Internship on applications of FPGA smart networking for DNN training acceleration
Internships at the Xilinx Research Labs in Dublin, Ireland
Xilinx Research Labs is a small, diverse and dynamic part of Xilinx. Through customization and tailored solutions, we investigate how programmable logic and FPGAs can help make data centers faster, cheaper and greener by accelerating common applications and reducing the energy consumption of a given workload. Our team conducts cutting-edge research in topics such as machine learning, HPC and video processing to push the performance envelope of what’s possible with today’s devices and to help shape the next big thing in computing. In particular, the team in Dublin is focused on deep neural networks, including training paradigms and techniques, hardware friendly novel topologies, quantization techniques, and custom hardware
architectures that help support the enormous computational workloads associated with the roll-out of AI, even for energy-constrained compute environments. Fulfilling this goal requires top talent and thus we are looking to enrich our team with the finest engineers with bold, collaborative and creative personalities from top universities worldwide.
ACCL is an implementation of MPI-like communication utilizing direct FPGA-to-FPGA Ethernet. It supports send and receive operations, as well as collective operations, which include:
• Broadcast: sending one data structure to all other nodes
• Scatter: divide up a data structure and each piece to one other node
• (All)Gather: reverse of scatter
• (All)Reduce: gather from other nodes and compute the elementwise sum of data received
FPGA offloading of MPI enables communication between FPGA-resident compute kernels without CPU intervention, reducing the latency of communication. On FPGA accelerator boards equipped with network interfaces (e.g. Alveo), ACCL utilizes these interfaces to eliminate the latency of moving data cross the PCIe bus to the host NIC. Furthermore, ACCL can be configured to support custom datatypes for arithmetic collectives (reduce/allreduce) if applications require.
The performance of MPI communication is key to the scalability of many HPC applications, including DNN training. Because of this, several software frameworks have emerged to provide support for distributed training including Pytorch DDP and Horovod. These frameworks abstract away the details
of collective communication and implement distribution in DNN training transparently and efficiently. As such, they provide an opportunity for new communication libraries such as ACCL to be seamlessly inserted into a DNN training flow. Some frameworks such as Horovod provide support for network compression, i.e. casting the to-be-transmitted data to a lower precision to reduce the latency of network communication.
Description of Work
The internship is focused on:
• identifying opportunities to integrate ACCL with a high-level DNN distributed training framework, potentially Horovod because of its existing support for compression but not excluding others.
• Implementing said integration and evaluating performance
Internship Duration: 6-9 Months
• Compare and contrast distributed training frameworks from the perspective of ability to integrate with ACCL
• Implement integration, making sure to expose key advantages of ACCL including support for custom datatypes and compression
• Identifying a suitable DNN training benchmark to help compare the ACCL training against other communication backends. The benchmark will include various methods of distribution including data-parallel (DP), model/pipeline-parallel (MP), Facebook fully sharded data parallel (FSDP)

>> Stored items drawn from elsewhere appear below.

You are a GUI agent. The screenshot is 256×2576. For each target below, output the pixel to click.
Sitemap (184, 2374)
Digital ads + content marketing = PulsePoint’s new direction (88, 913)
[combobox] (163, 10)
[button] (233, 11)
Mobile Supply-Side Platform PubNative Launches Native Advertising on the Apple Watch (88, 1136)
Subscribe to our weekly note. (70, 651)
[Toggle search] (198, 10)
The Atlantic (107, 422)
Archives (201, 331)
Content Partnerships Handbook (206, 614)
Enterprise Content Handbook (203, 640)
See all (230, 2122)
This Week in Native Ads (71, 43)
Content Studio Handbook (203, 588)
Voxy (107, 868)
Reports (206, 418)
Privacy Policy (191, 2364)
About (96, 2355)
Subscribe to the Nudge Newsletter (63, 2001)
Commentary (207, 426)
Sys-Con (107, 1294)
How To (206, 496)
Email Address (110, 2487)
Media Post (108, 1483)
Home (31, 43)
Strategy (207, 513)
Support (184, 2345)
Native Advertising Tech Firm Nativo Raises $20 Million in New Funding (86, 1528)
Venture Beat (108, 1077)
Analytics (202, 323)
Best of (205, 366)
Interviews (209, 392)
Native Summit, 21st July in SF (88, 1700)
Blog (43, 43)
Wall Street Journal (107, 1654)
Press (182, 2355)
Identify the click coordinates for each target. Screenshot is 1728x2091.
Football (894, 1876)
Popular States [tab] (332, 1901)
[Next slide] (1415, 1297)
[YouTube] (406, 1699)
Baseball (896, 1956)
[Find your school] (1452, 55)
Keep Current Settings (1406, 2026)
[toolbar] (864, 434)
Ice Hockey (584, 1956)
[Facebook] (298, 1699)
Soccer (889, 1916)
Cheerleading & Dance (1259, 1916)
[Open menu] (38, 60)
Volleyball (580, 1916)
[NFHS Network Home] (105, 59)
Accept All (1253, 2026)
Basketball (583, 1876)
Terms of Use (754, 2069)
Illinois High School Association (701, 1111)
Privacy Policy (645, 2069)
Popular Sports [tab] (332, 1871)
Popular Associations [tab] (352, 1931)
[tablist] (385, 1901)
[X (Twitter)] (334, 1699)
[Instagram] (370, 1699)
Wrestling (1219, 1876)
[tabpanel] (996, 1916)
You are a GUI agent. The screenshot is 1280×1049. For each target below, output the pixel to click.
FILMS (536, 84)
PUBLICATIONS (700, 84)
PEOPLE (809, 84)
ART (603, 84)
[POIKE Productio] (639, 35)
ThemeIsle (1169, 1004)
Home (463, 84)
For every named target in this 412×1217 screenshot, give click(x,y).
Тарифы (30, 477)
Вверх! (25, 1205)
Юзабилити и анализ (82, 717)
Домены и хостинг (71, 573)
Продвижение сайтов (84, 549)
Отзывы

• Evaluate and compare ACCL with other backends at scale, publish results
The outcome of the project is a fork (and evaluation thereof) of one popular distributed training framework to utilize ACCL as communication backend and therefore enable transparent distributed training of DNNs with FPGA cards acting as network interfaces.
Skills and Tools
The work requires (and builds) experience with Python and C++, as well as working with DNN training frameworks (Pytorch), and FPGA application design frameworks (Vitis). The internship does not require low-level FPGA design or networking skills, as ACCL has convenient Python and C++ bindings.